A recent trend in the treatment of asthma has been the widespread, independent use of peak expiratory flow (PEF). We examined whether PEF monitoring creates inaccuracies in assessment of children with moderate to severe asthma.
We compared the negative predictive value of PEF in relation to the forced expiratory volume in 1 second (FEV1), and to the forced expiratory flow between 25% and 75% of the vital capacity (FEF25–75%) at different levels of air trapping as determined by the residual volume over total lung capacity ratio (RV/TLC).

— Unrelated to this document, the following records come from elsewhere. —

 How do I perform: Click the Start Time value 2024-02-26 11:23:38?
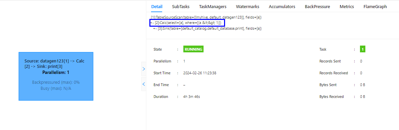(200, 73)
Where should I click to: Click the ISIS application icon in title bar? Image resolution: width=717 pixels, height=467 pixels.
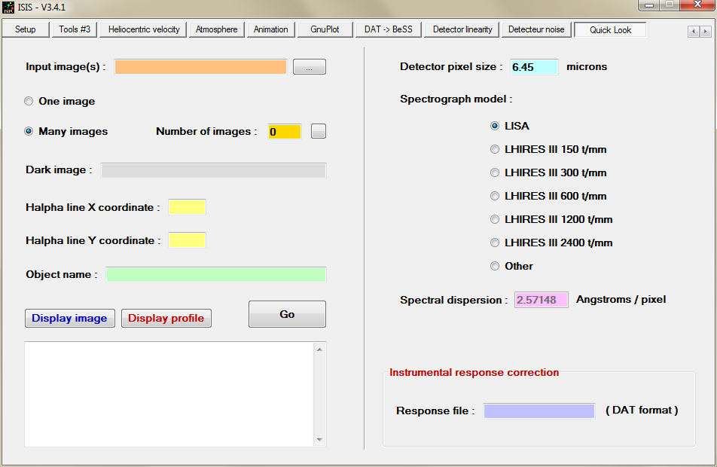coord(8,7)
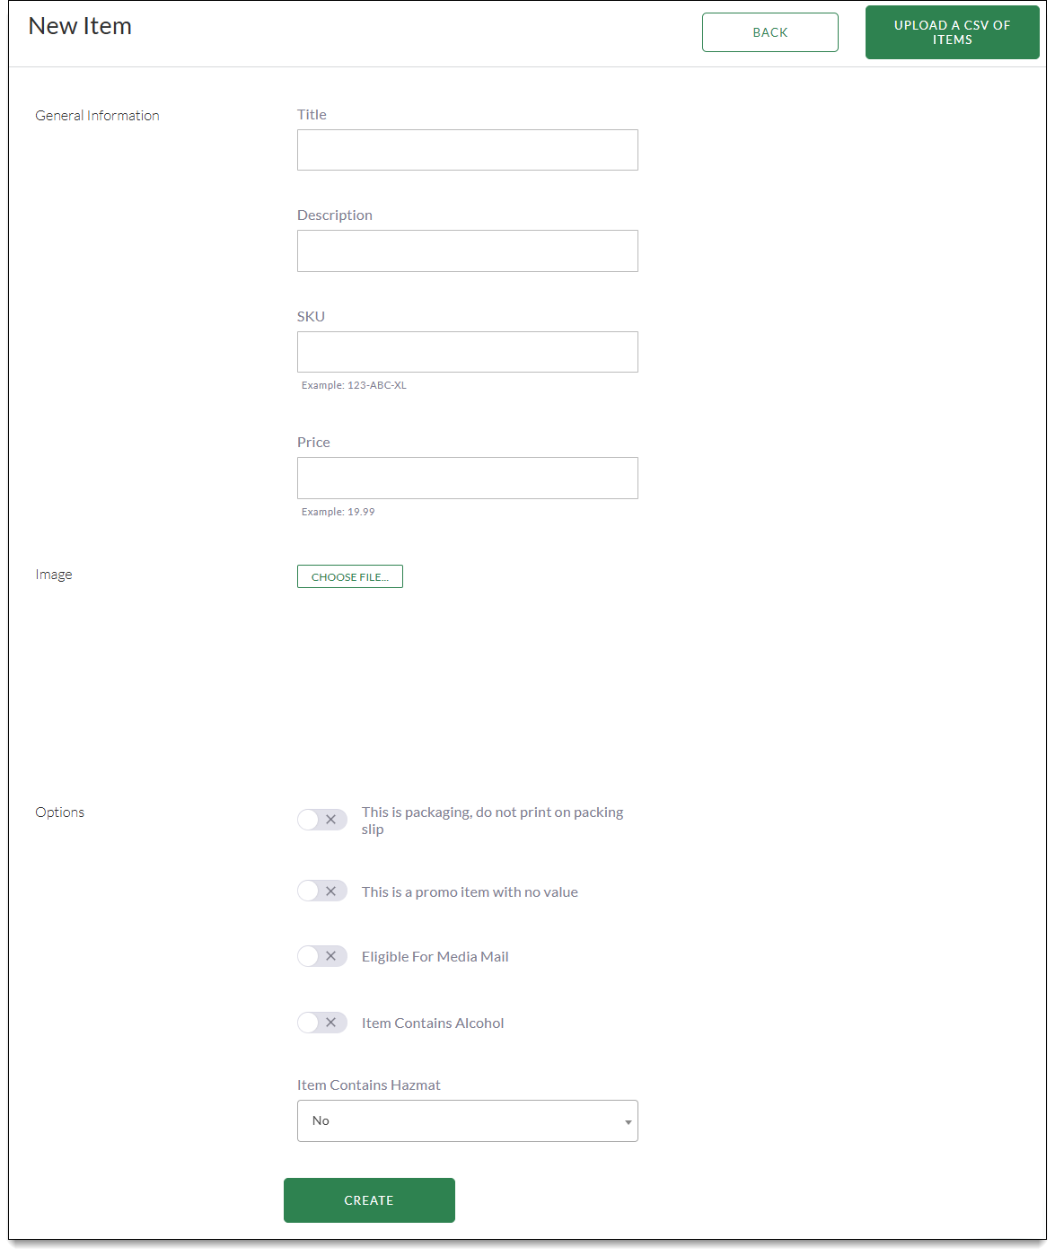Screen dimensions: 1055x1256
Task: Switch on Item Contains Alcohol toggle
Action: [x=321, y=1023]
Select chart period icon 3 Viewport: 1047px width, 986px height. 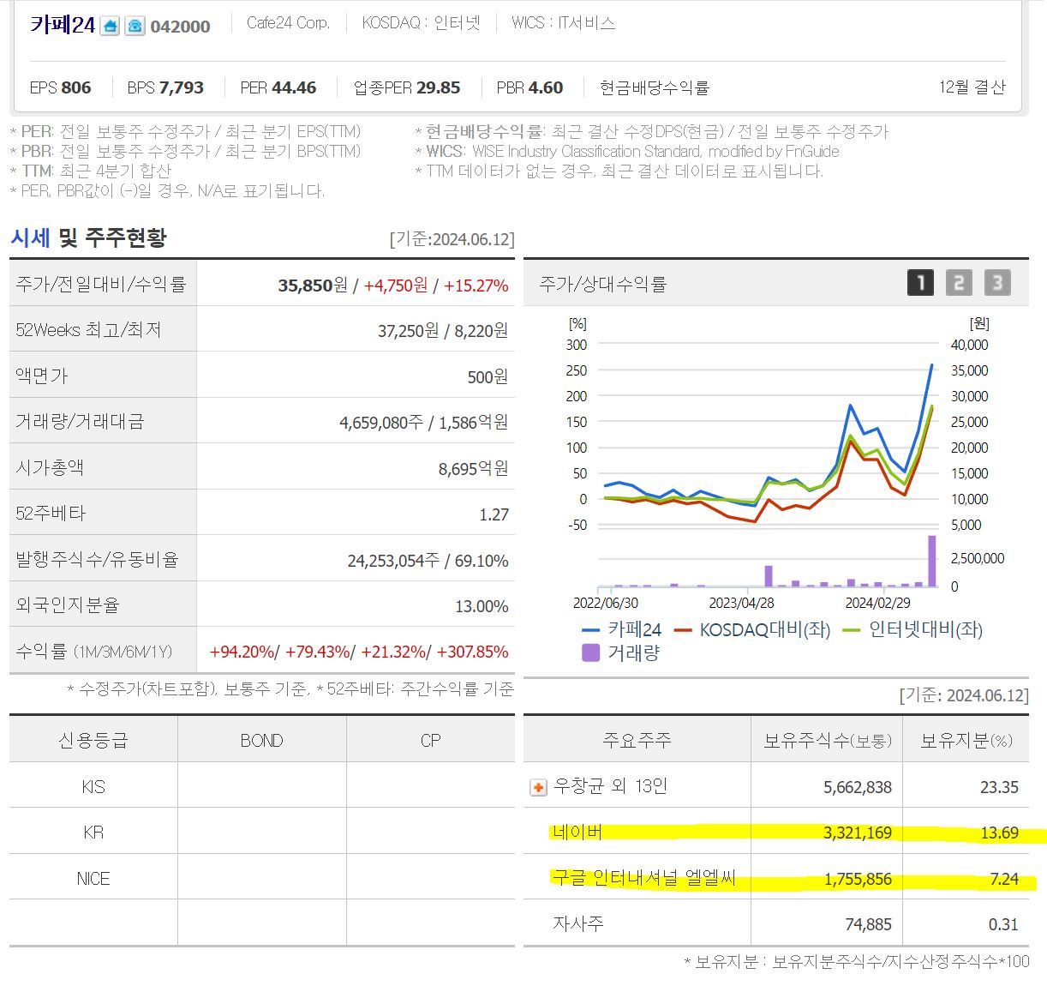(996, 283)
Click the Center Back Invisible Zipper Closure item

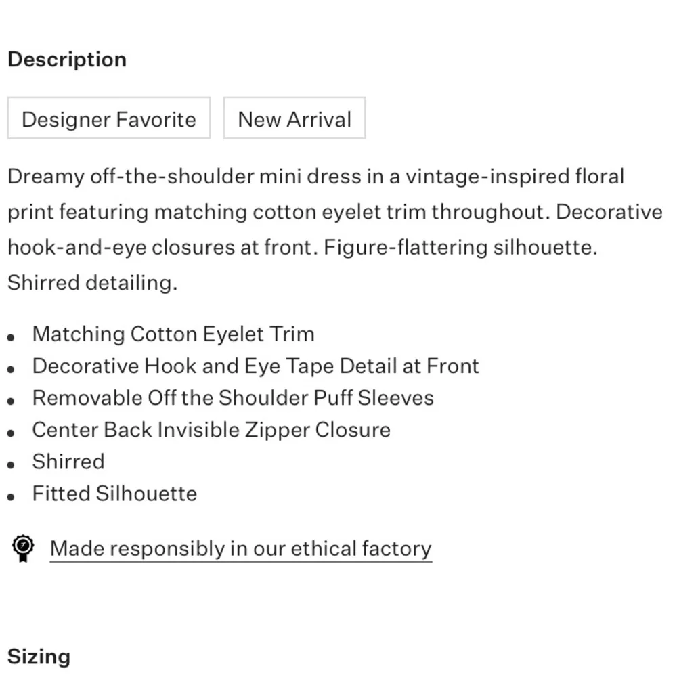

The study included 244 patients, ages 4 to 18 years with all classes of asthma severity, with FEV1ranging from 28% to 134% of predicted value. We analyzed 367 sets of pulmonary function tests performed throughout a 3-year period. Thirty percent of patients with a normal PEF value had an abnormal FEV1 or FEF25–75%. As air trapping increased, the ability of a normal PEF to predict normal FEV1 and FEF25–75% readings fell from 83% to 53%. The negative predictive value was significantly lower for patients with RV/TLC ratio >30 compared with patients with RV/TLC <30.
The results of this study suggest that it might be possible to identify children for whom the PEF is likely to give false-negative results. As air trapping increases, it causes the PEF to give misleading reassurance of normal pulmonary function. Furthermore, poor predictiveness of PEF is obtained when values 80% of predicted for age are considered normal.